■ TASK PROMPT: Check every line of the data below for the word "agent". Copy the ones that have it.

■ RECORDED DATA:
........

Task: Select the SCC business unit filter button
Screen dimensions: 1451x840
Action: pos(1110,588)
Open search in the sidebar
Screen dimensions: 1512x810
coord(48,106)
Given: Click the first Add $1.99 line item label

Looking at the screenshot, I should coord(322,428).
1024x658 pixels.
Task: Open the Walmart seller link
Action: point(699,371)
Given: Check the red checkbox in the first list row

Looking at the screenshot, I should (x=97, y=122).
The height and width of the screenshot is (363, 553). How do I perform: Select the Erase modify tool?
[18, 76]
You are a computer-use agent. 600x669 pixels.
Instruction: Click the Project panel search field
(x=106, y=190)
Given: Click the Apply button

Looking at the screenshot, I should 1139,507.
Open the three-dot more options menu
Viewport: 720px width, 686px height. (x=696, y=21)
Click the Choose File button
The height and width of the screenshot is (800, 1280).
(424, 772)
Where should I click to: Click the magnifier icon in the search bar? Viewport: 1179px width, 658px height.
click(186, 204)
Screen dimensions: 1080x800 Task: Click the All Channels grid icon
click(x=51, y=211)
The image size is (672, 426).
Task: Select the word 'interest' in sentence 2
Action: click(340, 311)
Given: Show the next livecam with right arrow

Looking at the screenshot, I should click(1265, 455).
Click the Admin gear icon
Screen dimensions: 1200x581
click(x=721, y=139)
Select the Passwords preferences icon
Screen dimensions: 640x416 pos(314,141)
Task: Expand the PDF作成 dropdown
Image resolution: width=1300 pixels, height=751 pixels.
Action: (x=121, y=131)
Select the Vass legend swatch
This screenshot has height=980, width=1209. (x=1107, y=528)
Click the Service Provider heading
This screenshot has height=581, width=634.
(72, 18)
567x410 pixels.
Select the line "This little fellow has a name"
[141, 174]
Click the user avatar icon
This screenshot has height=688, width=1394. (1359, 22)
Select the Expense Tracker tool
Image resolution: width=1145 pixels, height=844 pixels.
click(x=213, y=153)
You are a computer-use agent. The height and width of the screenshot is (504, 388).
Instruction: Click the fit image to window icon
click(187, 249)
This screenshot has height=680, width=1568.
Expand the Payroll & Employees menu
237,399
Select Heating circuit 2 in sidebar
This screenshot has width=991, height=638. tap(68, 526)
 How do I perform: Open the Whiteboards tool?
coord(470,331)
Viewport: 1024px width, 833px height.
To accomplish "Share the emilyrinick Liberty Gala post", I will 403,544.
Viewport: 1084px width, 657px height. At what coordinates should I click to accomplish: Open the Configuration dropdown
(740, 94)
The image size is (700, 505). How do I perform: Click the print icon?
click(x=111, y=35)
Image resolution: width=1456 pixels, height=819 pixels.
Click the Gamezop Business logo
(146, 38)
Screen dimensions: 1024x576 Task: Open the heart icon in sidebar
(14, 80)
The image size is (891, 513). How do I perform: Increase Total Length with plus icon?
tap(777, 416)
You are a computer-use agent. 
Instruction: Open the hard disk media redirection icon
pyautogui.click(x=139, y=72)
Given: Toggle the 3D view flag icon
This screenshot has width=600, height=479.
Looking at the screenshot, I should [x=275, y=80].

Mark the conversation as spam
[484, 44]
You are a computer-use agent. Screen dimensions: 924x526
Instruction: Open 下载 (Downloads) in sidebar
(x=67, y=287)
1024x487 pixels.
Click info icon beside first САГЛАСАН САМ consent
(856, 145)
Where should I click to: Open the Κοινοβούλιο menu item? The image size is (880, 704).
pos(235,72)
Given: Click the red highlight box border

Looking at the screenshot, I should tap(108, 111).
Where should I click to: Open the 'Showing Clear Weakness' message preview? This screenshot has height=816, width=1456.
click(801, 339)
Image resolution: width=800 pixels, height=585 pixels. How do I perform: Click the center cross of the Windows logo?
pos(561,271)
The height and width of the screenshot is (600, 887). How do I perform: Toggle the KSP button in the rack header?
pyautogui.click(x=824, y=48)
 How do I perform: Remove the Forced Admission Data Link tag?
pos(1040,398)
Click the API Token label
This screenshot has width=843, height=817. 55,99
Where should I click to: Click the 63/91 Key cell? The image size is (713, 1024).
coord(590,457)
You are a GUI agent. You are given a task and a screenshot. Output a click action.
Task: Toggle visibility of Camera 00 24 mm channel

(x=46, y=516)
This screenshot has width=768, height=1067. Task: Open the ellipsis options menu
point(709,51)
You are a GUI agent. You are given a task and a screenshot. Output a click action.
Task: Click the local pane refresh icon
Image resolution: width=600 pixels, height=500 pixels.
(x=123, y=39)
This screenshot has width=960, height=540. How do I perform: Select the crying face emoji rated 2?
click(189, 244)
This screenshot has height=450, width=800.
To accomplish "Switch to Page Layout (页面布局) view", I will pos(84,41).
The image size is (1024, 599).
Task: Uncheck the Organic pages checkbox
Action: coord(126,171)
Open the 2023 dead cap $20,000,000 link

........

■ SOLUTION TO THE PROBLEM:
You are a computer-use agent. 600x669 pixels.
You are a computer-use agent. The height and width of the screenshot is (504, 388).
You are a computer-use agent. 
You are a computer-use agent. Screen dimensions: 924x526
You are a GUI agent. You are given a task and a screenshot. Output a click action.
You are a GUI agent. You are given a task and a screenshot. Output a click action.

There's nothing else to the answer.